Scott's Weblog The weblog of an IT pro specializing in virtualization, networking, open source, and cloud computing

A Non-Programmer's Introduction to Git

Git is a distributed version control system that is widely used by a number of open source projects. In this post, I’m going to provide a quick non-programmer’s introduction to Git, and encourage readers to spend some time getting familiar with Git. I think it is a time investment that will pay off down the road.

First, I’m going to provide some definitions/brief explanations in order to establish a foundation upon which you can build your Git knowledge. A version control system (sometimes just referred to as a VCS) is a system that tracks changes to files (or groups of files) over time.

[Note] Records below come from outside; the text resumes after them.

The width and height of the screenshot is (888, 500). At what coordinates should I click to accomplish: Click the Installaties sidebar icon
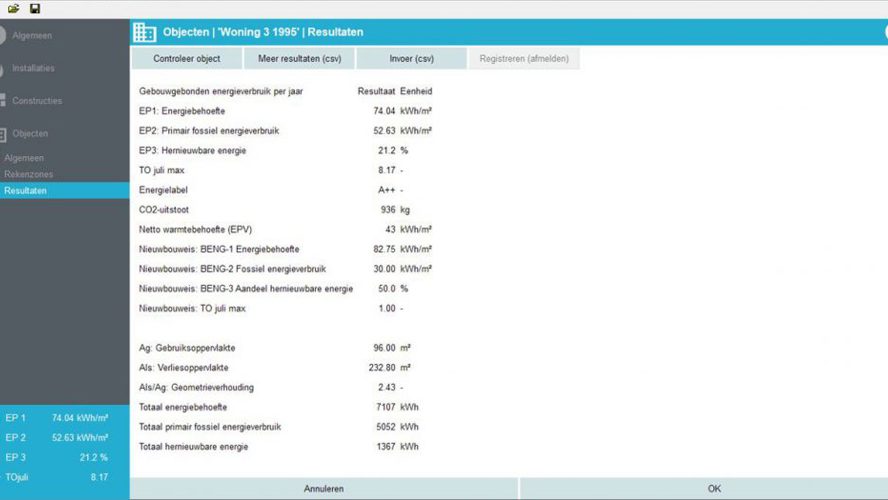tap(3, 68)
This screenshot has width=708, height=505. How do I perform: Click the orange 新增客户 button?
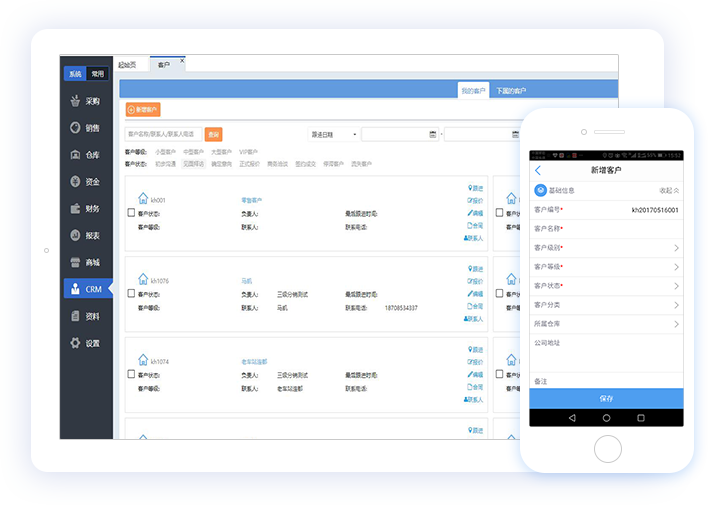pyautogui.click(x=143, y=110)
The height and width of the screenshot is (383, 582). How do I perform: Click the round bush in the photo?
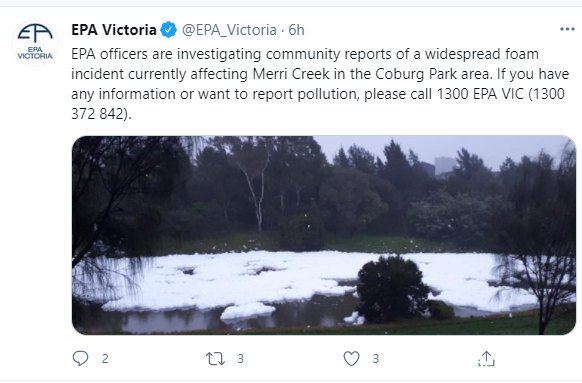392,289
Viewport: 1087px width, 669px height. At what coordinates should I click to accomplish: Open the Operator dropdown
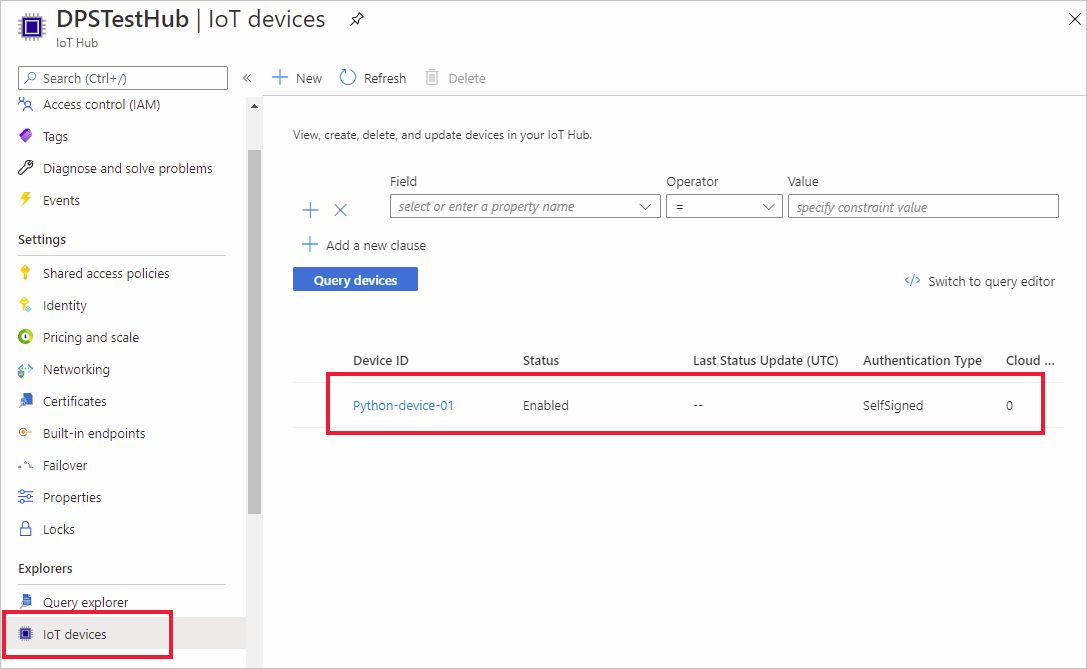[724, 207]
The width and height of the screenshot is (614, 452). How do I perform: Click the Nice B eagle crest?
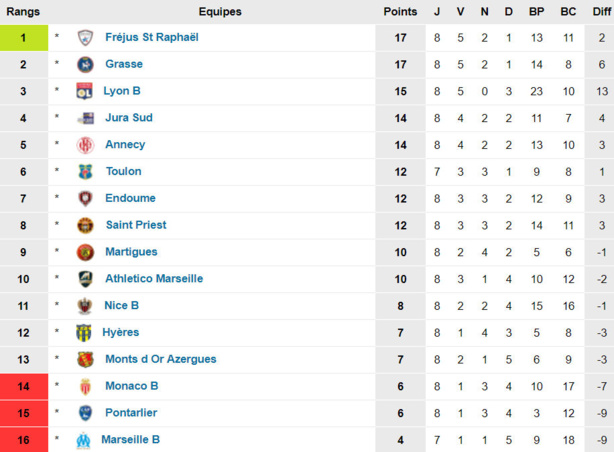(x=85, y=306)
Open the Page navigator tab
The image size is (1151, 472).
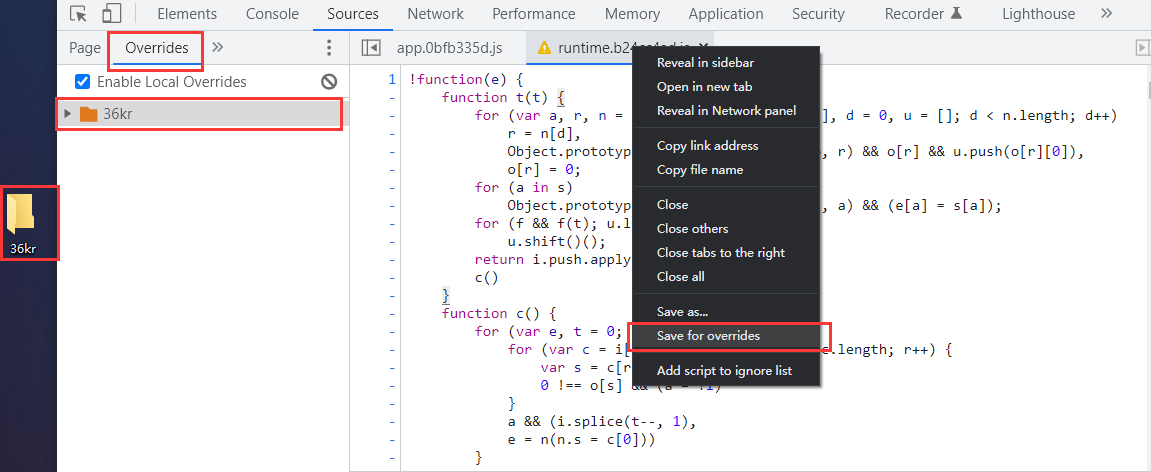tap(85, 48)
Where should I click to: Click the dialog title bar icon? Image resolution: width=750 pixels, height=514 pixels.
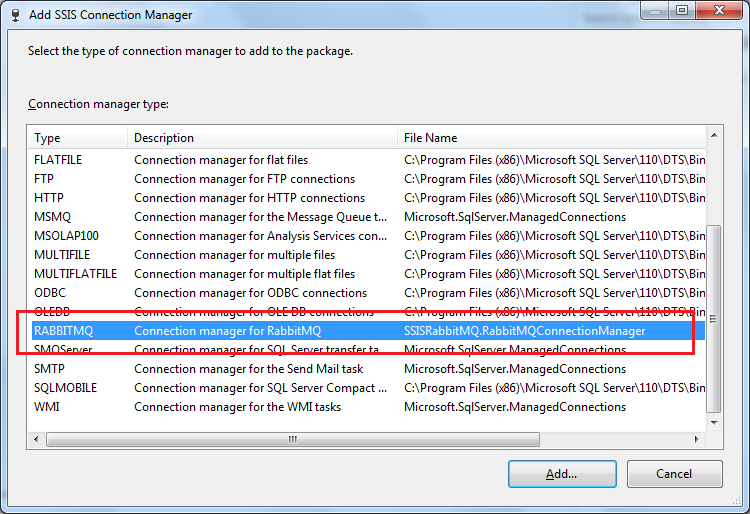tap(14, 15)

The group of files that a VCS tracks is called a repository. The basic idea behind a VCS is that you could use it to “roll back” to an earlier version of any file (or group of files) in the repository in the event that the current version isn’t working or isn’t optimal. Almost all version control systems, including Git, support multiple repositories, and typically each repository would represent a particular project, component, or function. (I say “almost all version control systems” because there may be some VCS out there of which I am not aware that does not support multiple repositories.)

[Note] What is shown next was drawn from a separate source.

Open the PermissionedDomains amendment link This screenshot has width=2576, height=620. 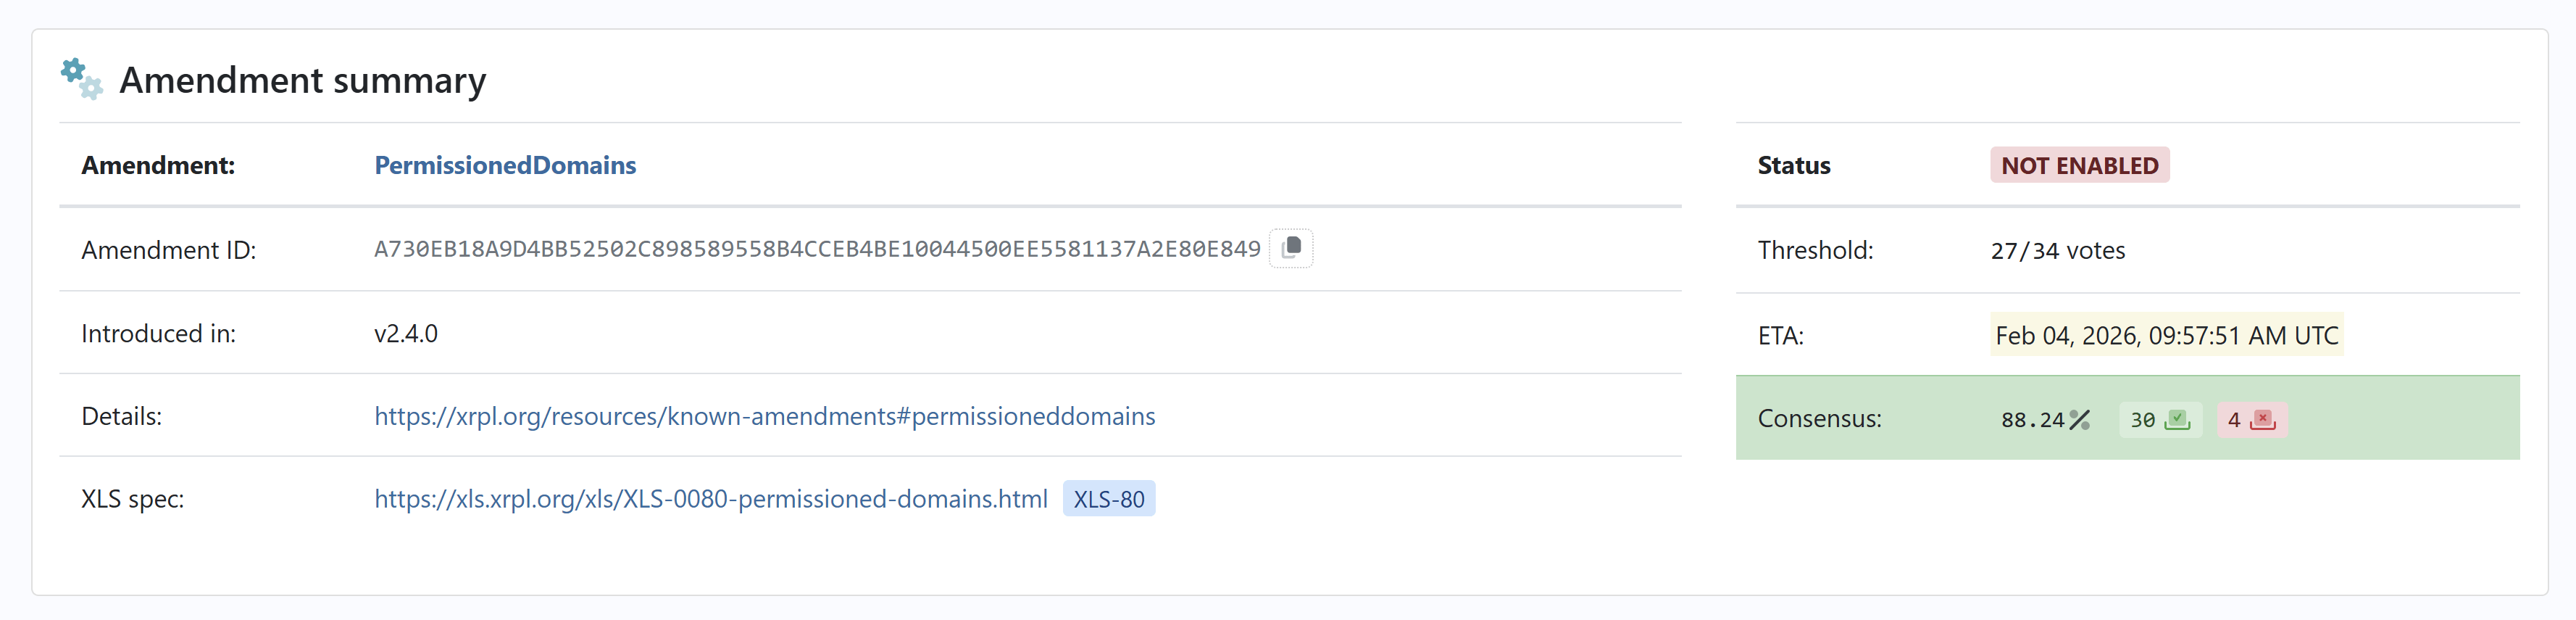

A distributed version control system (sometimes called a DVCS) allows multiple systems to host entire copies of the repository, and allows the users on those systems to collaborate on changes to the repository. Git, as I mentioned in the opening paragraph, is a distributed version control system. Git’s architecture as a DVCS is what drives many of the concepts around how to use (and collaborate with) Git.

Now that I’ve established some basics, let’s get started with some specifics.

Installing Git

You can download installers for Git from the official Git website. On Linux systems, you can also install Git using that distribution’s package manager (apt-get on Debian/Ubuntu systems or yum on RedHat/CentOS systems). On OS X systems (recent releases, anyway), you can install Git by installing the “XCode command-line tools”. As far as I am aware, Windows systems require the installer from the Git web site. If you want to follow along with some of the example commands I’ll provide later in this post, go ahead and install Git on your system.

Creating a Git Repository

Once you’ve installed Git, you’re ready to create your first Git repository. Although Git allows you to collaborate with other users through copies of a repository, that’s not required; you can use Git strictly as a local version control system if that works for you. (As I proceed with showing some examples on how to use Git, note that the command-line syntax for Git should be almost identical across systems. Even so, there may be slight variations from OS to OS. In this post, I’m using Git on OS X 10.9.5.)

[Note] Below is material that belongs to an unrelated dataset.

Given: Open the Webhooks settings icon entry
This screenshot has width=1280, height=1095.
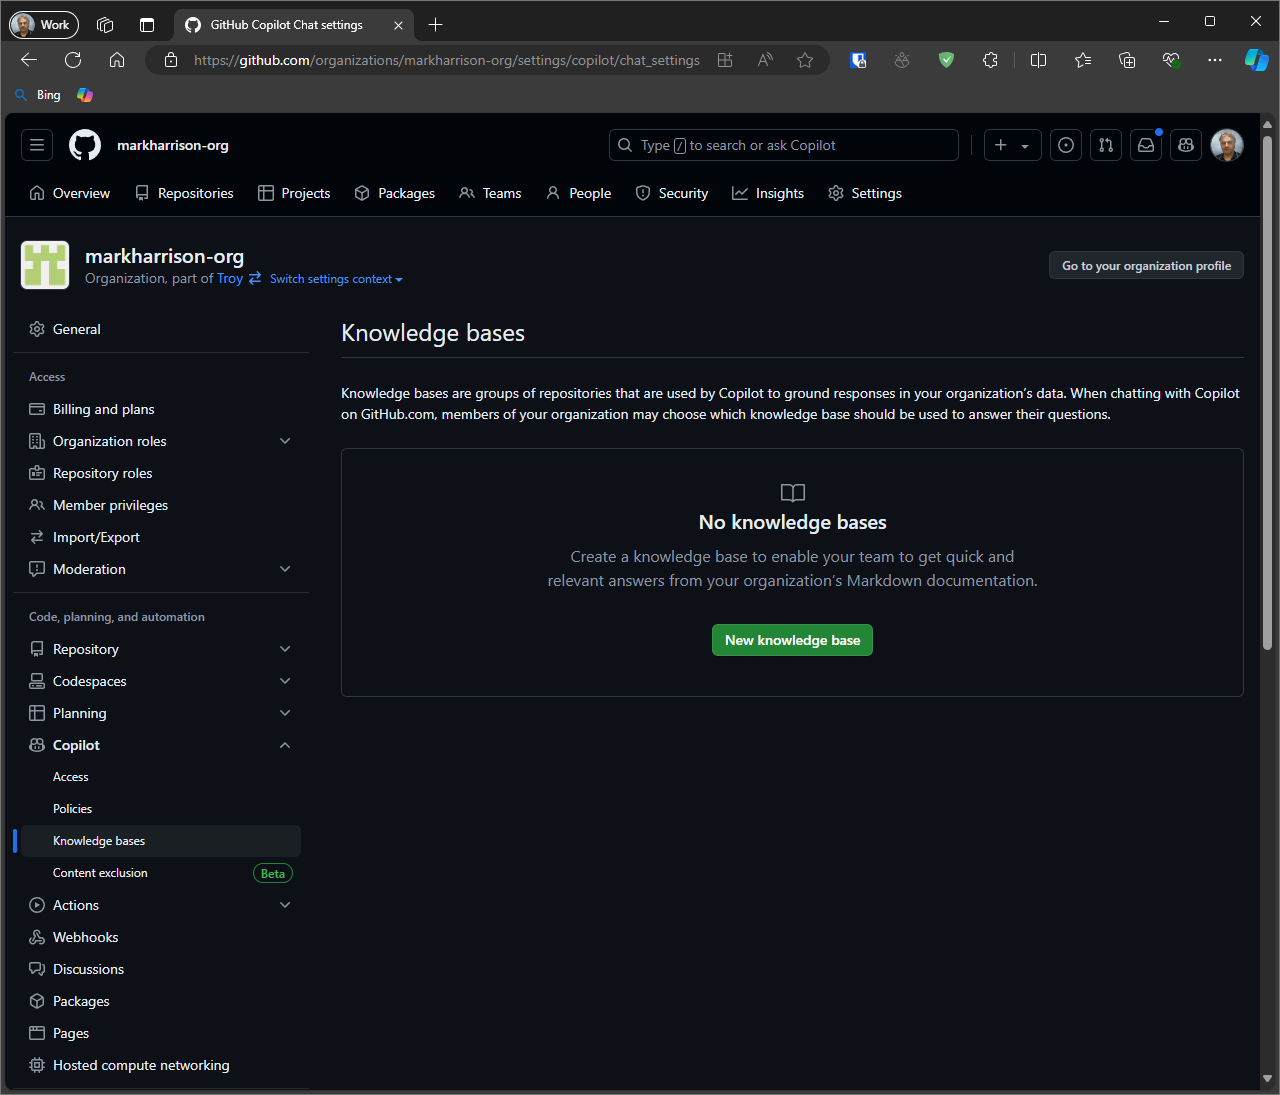Looking at the screenshot, I should 37,937.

With Git, repositories are tied to a directory. That is, you can turn a directory into a repository, but you can’t turn a subset of files in a directory into a repository (the whole directory would become a repository).

To create a new repository, simply create the directory where you want the repository to be housed, then open a command prompt (or terminal window) and navigate to that directory. Once in the directory, use git init to initialize the directory as a Git repository. (Simple, right?)

You can also initialize an existing directory as a Git repository by simply running git init while in that directory. All existing files in the directory will show up as “untracked files” (more on that in a moment).

Cloning a Git Repository

I’ve mentioned several times that Git, as a distributed version control system, is designed around letting multiple users work together. The basis of this collaboration lies in cloning repositories. When you clone a Git repository, you get a full copy of the original repository plus a link (known as a “Git remote”) back to the original.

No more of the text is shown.